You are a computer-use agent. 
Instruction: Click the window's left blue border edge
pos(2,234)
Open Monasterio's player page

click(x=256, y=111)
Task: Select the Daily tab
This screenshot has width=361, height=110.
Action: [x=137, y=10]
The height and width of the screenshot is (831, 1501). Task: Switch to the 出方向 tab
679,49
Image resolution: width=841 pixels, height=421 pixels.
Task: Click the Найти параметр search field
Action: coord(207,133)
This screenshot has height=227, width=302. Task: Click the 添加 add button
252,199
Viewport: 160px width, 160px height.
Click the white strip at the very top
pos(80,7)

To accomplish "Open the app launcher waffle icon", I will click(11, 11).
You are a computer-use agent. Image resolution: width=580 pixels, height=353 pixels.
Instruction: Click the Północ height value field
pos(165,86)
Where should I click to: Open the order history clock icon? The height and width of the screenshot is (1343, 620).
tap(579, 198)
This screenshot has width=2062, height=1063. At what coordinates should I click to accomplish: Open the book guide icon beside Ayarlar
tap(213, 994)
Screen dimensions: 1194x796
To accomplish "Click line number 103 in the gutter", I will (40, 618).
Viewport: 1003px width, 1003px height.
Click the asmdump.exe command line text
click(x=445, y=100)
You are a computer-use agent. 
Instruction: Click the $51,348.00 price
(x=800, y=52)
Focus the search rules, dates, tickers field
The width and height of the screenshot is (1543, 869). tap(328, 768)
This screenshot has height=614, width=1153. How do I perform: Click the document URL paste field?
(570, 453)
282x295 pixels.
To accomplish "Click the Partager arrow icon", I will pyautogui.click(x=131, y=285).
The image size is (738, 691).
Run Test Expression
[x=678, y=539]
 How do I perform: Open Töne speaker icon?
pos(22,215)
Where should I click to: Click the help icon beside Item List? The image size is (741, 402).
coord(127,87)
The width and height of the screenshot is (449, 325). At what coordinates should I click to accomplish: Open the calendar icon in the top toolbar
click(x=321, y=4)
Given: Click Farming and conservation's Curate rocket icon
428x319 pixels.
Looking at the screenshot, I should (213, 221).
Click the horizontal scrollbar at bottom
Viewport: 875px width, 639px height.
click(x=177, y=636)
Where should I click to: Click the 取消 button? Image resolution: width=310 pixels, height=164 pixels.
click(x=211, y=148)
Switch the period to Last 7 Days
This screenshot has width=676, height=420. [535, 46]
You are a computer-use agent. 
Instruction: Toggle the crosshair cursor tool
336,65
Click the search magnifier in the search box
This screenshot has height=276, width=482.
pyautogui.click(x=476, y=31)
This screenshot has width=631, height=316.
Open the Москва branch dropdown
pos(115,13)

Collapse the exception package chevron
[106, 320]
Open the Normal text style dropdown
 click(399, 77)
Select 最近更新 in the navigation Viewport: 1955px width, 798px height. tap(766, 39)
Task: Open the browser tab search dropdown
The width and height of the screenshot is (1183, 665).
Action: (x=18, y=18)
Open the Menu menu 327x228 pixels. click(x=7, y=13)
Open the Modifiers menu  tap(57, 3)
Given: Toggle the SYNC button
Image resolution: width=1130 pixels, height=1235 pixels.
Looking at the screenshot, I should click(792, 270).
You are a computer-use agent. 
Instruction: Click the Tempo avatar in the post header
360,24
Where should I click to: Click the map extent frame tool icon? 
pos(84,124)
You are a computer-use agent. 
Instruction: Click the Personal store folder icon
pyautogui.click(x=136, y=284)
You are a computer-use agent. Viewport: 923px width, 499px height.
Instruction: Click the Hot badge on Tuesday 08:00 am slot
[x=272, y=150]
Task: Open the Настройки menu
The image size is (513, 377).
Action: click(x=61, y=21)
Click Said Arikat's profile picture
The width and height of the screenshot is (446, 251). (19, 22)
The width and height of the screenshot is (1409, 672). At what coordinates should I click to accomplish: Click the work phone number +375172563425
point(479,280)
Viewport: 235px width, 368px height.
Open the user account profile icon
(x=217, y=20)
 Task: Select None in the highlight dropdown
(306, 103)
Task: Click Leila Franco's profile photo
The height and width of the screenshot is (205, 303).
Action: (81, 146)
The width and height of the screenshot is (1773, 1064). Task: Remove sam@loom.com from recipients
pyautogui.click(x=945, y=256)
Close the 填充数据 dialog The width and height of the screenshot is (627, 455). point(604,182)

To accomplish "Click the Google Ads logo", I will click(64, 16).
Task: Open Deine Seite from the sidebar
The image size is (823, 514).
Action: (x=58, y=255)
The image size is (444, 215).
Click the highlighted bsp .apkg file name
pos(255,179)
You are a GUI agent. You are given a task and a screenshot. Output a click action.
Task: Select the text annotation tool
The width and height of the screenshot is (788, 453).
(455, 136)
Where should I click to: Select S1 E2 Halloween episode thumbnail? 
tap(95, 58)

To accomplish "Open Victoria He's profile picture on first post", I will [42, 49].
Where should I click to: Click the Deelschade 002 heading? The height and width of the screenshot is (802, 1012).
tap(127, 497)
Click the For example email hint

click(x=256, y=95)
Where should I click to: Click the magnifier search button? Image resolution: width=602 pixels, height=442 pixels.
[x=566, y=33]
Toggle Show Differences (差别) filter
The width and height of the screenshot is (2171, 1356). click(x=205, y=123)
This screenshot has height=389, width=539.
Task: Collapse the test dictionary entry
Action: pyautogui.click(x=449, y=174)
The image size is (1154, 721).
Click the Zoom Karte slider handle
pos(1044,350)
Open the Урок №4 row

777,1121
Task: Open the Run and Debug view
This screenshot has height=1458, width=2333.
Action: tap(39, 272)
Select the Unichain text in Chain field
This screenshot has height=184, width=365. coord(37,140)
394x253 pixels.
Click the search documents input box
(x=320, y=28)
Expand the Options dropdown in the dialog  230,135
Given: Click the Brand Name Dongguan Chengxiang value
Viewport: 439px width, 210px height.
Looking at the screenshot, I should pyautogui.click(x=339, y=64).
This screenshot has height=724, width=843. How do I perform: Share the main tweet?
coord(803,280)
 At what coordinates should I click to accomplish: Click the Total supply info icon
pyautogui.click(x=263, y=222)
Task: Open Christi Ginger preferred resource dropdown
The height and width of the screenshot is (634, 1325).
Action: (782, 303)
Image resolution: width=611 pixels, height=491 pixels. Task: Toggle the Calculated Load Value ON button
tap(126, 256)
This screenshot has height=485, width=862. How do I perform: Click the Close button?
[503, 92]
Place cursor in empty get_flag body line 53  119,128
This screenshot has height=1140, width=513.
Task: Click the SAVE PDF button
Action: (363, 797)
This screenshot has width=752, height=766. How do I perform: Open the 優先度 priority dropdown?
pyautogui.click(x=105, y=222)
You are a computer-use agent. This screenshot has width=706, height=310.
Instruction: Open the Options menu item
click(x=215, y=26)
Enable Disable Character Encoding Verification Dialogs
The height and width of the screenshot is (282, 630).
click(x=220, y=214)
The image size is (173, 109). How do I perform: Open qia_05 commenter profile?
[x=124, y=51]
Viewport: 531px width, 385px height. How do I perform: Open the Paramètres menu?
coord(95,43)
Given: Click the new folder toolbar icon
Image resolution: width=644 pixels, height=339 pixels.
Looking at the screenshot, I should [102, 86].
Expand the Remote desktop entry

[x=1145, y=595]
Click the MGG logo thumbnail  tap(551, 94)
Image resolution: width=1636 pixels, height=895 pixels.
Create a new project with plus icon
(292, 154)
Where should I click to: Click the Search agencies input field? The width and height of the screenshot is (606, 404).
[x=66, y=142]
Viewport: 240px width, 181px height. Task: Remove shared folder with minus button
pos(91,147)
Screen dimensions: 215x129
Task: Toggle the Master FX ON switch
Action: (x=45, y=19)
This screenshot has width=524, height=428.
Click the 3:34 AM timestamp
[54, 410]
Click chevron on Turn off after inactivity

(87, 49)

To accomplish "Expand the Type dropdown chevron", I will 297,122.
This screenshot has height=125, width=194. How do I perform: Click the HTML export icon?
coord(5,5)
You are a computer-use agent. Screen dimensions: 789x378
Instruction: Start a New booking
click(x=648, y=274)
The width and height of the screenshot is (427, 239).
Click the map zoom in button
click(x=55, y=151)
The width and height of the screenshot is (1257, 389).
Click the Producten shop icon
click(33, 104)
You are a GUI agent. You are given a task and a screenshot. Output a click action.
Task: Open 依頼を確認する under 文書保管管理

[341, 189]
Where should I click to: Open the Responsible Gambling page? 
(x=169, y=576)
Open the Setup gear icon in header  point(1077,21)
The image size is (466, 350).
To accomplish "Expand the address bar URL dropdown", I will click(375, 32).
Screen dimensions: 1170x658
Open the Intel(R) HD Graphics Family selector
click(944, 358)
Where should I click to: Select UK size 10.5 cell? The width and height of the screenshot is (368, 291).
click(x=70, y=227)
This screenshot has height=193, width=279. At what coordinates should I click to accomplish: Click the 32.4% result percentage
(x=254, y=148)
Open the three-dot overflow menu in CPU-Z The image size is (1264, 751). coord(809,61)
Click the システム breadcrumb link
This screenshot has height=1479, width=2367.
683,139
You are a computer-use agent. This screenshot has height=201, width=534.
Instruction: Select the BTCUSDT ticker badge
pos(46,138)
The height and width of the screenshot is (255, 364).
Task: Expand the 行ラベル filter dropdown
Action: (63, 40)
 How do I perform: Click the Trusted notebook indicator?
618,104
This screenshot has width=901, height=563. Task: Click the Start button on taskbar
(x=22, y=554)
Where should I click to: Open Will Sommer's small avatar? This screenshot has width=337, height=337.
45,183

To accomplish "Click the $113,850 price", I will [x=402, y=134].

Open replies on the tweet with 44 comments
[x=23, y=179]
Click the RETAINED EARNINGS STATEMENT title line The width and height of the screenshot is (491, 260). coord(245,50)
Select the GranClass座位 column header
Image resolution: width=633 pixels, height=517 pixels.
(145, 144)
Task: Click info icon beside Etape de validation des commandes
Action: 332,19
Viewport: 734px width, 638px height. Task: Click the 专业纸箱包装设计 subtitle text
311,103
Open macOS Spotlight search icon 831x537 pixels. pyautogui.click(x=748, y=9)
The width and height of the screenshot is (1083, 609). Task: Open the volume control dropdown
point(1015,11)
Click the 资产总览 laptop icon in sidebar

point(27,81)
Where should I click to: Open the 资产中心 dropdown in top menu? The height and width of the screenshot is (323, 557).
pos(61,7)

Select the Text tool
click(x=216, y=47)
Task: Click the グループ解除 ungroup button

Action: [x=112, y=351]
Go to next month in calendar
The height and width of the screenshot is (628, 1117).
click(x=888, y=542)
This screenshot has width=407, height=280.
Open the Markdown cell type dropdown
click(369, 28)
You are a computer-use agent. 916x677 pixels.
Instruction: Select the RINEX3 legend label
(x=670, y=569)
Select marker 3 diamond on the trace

____

■ Your instructions ■
Rewrite everything in the records from the line containing "Where should I click to: Select S1" down to the line containing "click(x=256, y=95)" as a numbered list, with both of those lines included and the blank lines left out.

■ Solution to this task ■
1. Where should I click to: Select S1 E2 Halloween episode thumbnail? 
2. tap(95, 58)
3. To accomplish "Open Victoria He's profile picture on first post", I will [42, 49].
4. Where should I click to: Click the Deelschade 002 heading? The height and width of the screenshot is (802, 1012).
5. tap(127, 497)
6. Click the For example email hint
7. click(x=256, y=95)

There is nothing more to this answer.